Work request
Among the entries below, one stretch runs from the line that contains "Royal Mint Medals (72, 906)" through the line that contains "Buy Gold & Silver (514, 2263)". Repeat that stretch exactly, ends included, and only that.

Data to process
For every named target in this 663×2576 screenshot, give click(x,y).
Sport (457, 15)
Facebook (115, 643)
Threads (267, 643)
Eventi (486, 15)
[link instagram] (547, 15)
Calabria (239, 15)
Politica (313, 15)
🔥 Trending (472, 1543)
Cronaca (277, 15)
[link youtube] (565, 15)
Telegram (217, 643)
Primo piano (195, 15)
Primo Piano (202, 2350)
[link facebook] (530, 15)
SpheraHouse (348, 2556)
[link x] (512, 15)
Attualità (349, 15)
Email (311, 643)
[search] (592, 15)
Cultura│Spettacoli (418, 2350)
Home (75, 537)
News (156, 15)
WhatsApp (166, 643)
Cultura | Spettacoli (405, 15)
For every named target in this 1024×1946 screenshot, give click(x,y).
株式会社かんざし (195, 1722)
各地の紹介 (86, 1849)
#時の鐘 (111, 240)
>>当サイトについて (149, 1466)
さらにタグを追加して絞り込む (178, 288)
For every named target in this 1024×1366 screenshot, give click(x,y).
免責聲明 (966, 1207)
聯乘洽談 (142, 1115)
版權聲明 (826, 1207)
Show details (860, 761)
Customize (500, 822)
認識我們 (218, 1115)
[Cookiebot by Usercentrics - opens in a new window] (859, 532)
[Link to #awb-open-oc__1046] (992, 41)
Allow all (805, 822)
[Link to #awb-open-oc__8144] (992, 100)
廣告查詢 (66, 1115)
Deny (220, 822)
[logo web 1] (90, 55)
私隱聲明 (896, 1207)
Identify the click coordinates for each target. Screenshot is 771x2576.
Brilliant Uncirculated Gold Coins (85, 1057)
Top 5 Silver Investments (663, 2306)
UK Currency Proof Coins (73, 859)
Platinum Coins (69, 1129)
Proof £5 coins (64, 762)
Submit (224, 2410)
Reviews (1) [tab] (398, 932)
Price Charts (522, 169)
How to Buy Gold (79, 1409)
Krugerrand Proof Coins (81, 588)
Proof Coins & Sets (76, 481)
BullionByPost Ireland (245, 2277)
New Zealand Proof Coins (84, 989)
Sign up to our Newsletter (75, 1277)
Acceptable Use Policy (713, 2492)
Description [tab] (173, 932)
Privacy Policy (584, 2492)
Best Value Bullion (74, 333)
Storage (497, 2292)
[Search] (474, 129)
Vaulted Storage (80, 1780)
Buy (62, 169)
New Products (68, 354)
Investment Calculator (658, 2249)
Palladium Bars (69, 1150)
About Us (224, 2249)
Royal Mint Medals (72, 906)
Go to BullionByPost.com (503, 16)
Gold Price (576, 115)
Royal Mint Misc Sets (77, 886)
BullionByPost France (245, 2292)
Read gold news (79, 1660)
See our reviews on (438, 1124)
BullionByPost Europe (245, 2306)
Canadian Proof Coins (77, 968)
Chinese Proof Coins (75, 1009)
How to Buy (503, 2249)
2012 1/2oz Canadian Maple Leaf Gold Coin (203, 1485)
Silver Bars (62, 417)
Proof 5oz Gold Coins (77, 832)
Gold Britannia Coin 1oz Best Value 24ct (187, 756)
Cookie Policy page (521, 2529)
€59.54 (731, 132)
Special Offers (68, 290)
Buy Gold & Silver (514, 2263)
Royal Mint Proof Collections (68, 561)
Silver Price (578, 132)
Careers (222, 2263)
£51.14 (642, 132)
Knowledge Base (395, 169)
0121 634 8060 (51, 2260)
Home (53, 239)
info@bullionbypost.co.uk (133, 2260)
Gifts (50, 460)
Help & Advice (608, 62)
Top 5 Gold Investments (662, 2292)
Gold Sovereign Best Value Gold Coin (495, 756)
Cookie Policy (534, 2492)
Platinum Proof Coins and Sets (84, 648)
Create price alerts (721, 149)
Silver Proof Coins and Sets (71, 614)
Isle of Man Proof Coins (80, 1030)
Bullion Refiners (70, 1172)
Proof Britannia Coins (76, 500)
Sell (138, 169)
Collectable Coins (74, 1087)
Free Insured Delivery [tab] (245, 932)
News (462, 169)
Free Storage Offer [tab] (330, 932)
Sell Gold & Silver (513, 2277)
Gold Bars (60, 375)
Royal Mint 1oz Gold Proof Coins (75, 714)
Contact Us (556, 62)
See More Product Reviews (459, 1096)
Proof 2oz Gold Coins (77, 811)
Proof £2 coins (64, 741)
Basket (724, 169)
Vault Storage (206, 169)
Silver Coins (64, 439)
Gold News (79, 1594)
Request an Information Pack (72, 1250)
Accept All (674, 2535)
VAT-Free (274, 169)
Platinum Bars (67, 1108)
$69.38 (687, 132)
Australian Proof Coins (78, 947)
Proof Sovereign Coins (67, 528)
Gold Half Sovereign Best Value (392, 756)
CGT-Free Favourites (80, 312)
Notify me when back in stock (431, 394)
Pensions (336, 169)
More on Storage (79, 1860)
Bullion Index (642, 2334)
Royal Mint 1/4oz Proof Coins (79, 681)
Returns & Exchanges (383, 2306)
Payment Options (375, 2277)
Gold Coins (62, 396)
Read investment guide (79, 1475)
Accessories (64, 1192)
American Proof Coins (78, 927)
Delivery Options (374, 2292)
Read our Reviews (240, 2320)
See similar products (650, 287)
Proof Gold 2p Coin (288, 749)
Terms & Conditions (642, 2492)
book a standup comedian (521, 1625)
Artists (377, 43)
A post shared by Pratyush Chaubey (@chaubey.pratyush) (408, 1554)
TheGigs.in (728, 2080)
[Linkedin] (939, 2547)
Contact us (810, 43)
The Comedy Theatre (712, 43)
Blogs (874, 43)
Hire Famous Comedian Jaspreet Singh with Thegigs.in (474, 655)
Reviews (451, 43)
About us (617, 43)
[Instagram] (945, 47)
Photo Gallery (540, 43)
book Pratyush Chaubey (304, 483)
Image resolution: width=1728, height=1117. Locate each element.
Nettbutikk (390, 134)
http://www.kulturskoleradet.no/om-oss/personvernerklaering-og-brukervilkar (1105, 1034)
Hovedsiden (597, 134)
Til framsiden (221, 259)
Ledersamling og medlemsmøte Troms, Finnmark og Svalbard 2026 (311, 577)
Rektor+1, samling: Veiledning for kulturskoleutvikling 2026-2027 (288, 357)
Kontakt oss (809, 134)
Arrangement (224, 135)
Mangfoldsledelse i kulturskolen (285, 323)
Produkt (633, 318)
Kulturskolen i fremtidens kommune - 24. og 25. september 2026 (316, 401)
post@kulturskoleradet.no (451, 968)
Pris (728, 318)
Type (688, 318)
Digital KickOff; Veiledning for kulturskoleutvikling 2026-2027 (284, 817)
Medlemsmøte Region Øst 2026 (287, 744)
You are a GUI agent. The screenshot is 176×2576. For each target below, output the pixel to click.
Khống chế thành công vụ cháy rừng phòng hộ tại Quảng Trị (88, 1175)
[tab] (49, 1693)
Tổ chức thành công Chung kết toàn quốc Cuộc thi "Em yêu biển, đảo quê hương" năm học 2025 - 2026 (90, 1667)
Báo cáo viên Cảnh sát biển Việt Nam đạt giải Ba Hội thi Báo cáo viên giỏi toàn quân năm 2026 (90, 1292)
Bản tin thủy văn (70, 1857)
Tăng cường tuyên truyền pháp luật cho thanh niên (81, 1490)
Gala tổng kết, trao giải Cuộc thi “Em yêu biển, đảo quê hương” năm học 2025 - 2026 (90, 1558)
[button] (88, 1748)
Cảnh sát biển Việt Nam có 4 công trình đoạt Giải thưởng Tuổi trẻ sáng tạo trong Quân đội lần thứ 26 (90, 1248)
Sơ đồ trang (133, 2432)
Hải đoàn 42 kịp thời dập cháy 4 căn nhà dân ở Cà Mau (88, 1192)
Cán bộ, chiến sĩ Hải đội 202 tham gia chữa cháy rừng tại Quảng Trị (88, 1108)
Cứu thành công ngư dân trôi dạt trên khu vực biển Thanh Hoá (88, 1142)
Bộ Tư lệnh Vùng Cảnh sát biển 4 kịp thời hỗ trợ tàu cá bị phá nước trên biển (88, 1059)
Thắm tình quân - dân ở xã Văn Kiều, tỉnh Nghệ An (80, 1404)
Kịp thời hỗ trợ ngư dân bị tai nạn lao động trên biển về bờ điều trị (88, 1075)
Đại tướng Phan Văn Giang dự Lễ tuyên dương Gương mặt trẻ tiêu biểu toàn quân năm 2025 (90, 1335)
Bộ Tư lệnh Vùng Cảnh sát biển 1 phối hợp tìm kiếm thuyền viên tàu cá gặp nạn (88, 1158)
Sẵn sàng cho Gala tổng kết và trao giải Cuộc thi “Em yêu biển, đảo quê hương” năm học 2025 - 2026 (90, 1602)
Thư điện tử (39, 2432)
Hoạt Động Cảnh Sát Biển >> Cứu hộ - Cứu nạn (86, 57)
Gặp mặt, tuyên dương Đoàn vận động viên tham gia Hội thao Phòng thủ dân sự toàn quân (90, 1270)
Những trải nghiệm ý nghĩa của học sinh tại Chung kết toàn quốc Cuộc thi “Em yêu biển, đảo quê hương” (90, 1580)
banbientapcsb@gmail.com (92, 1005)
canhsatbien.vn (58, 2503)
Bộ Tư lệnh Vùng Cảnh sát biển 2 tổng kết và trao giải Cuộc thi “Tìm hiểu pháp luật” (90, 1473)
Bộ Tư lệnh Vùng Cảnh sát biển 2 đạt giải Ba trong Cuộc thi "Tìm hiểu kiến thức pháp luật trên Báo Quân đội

Reply
Royal Mint Medals (72, 906)
Go to BullionByPost.com (503, 16)
Gold Price (576, 115)
Royal Mint Misc Sets (77, 886)
BullionByPost France (245, 2292)
Read gold news (79, 1660)
See our reviews on (438, 1124)
BullionByPost Europe (245, 2306)
Canadian Proof Coins (77, 968)
Chinese Proof Coins (75, 1009)
How to Buy (503, 2249)
2012 1/2oz Canadian Maple Leaf Gold Coin (203, 1485)
Silver Bars (62, 417)
Proof 5oz Gold Coins (77, 832)
Gold Britannia Coin 1oz Best Value 24ct (187, 756)
Cookie Policy page (521, 2529)
€59.54 (731, 132)
Special Offers (68, 290)
Buy Gold & Silver (514, 2263)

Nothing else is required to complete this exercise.